-------- Data in this exercise --------
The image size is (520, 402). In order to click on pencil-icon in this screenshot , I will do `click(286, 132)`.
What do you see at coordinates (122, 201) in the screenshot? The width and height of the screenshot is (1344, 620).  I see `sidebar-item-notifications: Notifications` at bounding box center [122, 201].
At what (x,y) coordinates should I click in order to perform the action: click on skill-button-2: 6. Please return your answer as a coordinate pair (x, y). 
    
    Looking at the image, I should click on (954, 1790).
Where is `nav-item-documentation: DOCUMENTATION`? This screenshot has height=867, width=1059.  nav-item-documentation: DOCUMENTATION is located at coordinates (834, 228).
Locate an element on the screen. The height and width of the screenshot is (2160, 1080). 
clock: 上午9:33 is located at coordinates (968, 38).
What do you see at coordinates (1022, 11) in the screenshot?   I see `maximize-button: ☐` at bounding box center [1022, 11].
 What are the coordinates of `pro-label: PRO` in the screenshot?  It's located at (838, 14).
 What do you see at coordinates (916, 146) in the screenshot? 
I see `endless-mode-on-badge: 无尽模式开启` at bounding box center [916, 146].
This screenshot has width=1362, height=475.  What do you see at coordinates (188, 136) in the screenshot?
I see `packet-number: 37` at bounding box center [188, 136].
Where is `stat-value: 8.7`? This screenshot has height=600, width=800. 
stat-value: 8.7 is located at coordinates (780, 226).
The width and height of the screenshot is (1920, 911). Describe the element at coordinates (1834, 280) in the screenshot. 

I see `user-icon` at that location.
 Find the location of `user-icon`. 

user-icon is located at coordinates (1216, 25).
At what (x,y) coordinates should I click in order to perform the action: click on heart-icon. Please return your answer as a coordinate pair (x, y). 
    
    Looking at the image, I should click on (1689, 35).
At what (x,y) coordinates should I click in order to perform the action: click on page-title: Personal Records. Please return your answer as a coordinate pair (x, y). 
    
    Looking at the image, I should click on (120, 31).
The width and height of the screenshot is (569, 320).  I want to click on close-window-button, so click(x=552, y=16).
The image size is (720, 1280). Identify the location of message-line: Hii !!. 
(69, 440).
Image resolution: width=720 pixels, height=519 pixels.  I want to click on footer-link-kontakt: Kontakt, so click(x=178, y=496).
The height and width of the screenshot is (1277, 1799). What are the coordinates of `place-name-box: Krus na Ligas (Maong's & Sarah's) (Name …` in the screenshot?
--------
Retype the records without any changes. Begin at the line that contains "Locate an element" and stop after the line that contains "at that location.".

Locate an element on the screen. The height and width of the screenshot is (2160, 1080). 
clock: 上午9:33 is located at coordinates (968, 38).
What do you see at coordinates (1022, 11) in the screenshot?   I see `maximize-button: ☐` at bounding box center [1022, 11].
 What are the coordinates of `pro-label: PRO` in the screenshot?  It's located at (838, 14).
 What do you see at coordinates (916, 146) in the screenshot? 
I see `endless-mode-on-badge: 无尽模式开启` at bounding box center [916, 146].
This screenshot has width=1362, height=475.  What do you see at coordinates (188, 136) in the screenshot?
I see `packet-number: 37` at bounding box center [188, 136].
Where is `stat-value: 8.7`? This screenshot has height=600, width=800. 
stat-value: 8.7 is located at coordinates (780, 226).
The width and height of the screenshot is (1920, 911). Describe the element at coordinates (1834, 280) in the screenshot. 

I see `user-icon` at that location.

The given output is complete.